The new media rights arrangements for 21 of the 26 Association of Irish Racecourses (AIR) was unanimously approved by the Board of Horse Racing Ireland (HRI) on Friday.
This new agreement is for a period of five years beginning in 2024.The HRI Board welcomed the unanimous approval of the AIR Board for this deal and the authorisation for AIR to conclude contractual arrangements for 21 of its 26 member racecourses. The completion of the sale of the media rights for 21 racecourses as well as HRI's data rights for all fixtures will now be progressed in timely fashion. The United Irish Racecourses (UIR), comprised of Kilbeggan, Limerick, Roscommon, Sligo and Thurles rejected the new media rights deal earlier this week. HRI will be writing to the quintet of UIR racecourses separately.
Suzanne Eade, CEO of HRI, said in a statement, “To maximise the value of the media rights on behalf of racecourses and the industry, the HRI media rights committee engaged experts to provide a comprehensive valuation of the rights of Irish racing and to assist with the production of an extensive invitation to tender. While the process has been lengthy, the benefits will be significant as it has resulted in new media rights arrangements, approved today by the HRI Board, which represent an extremely positive deal for all Irish racecourses.
“Based on future growth projections, it is hoped that the total value [of Irish media rights] could grow by an estimated further 50% by 2028.
“The outcome has been a long-term deal which will underpin the financial viability of racecourses until at least 2028 and has been unanimously approved by the media rights committee, the board of HRI and the board of AIR.
“Whilst the terms of the media rights arrangements cannot be revealed for confidentiality reasons, the Joint Bid by Sports Information Services (SIS) and Racecourse Media Group (RMG) clearly offered the best financial proposition for Irish racing media rights across all the packages on offer, which was independently validated by an expert third party.
“This will see the overall percentage of the total revenues received by racecourses growing progressively over the next five years. The income flowing to racecourses will be distributed on an open, transparent and equitable basis, with each racecourse receiving revenues largely derived from the betting turnover on their respective individual fixtures.
“There are significant safeguards built into the new arrangements for racecourses with each venue guaranteed its 2022 average per race income in 2024. An easing-in provision has also been included for the first three years of the new deal to assist smaller racecourses as the model moves to a turnover basis. Virtually all racecourses are forecast to achieve higher revenues in 2025 than at present.

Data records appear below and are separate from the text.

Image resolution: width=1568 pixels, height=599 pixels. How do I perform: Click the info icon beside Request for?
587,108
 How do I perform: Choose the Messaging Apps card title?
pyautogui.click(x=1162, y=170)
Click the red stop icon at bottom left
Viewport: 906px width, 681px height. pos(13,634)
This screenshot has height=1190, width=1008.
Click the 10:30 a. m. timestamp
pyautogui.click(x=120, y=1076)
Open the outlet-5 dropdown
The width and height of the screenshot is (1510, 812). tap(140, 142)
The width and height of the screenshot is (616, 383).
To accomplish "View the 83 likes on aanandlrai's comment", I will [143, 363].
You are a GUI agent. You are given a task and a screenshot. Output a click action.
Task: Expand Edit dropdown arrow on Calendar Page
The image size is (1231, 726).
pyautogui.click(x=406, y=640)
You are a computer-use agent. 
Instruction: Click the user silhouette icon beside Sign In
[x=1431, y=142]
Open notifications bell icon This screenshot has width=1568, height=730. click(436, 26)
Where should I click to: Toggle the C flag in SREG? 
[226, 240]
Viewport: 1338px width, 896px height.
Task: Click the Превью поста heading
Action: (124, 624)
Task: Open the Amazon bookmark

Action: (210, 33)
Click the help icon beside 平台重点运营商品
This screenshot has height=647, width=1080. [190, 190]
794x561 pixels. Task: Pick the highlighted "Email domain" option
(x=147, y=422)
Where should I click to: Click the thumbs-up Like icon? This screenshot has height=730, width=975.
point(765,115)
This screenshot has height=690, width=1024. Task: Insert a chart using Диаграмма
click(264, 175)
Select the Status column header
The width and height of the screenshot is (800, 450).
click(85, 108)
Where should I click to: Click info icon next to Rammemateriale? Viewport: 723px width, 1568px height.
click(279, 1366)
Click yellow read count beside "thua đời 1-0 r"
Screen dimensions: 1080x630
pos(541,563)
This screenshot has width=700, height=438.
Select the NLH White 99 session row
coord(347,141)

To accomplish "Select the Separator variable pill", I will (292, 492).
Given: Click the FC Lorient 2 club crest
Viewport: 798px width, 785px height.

“HRI is extremely concerned that confidential information pertaining to the existing media rights arrangements appears to have been disclosed in breach of the strict confidentiality terms within the existing contract. It is deeply regrettable that confidential and commercially sensitive information within the proposed contractual arrangements for the future rights also appears to have been disclosed. HRI will continue to respect the confidential basis on which the bids were made.
“Much has been said in the media of the HRI earnings in this media rights agreement but without acknowledging that the earnings go directly back to developing the industry, assisting racecourses with capital development grants, paying for other racecourse supports and contributing to the funding of additional fixtures which provide opportunities for owners, trainers, jockeys and all industry participants. HRI has always been conscious of the role it plays in the industry and has consistently listened and reacted to the concerns of racecourses of every size in consecutive rights negotiations.”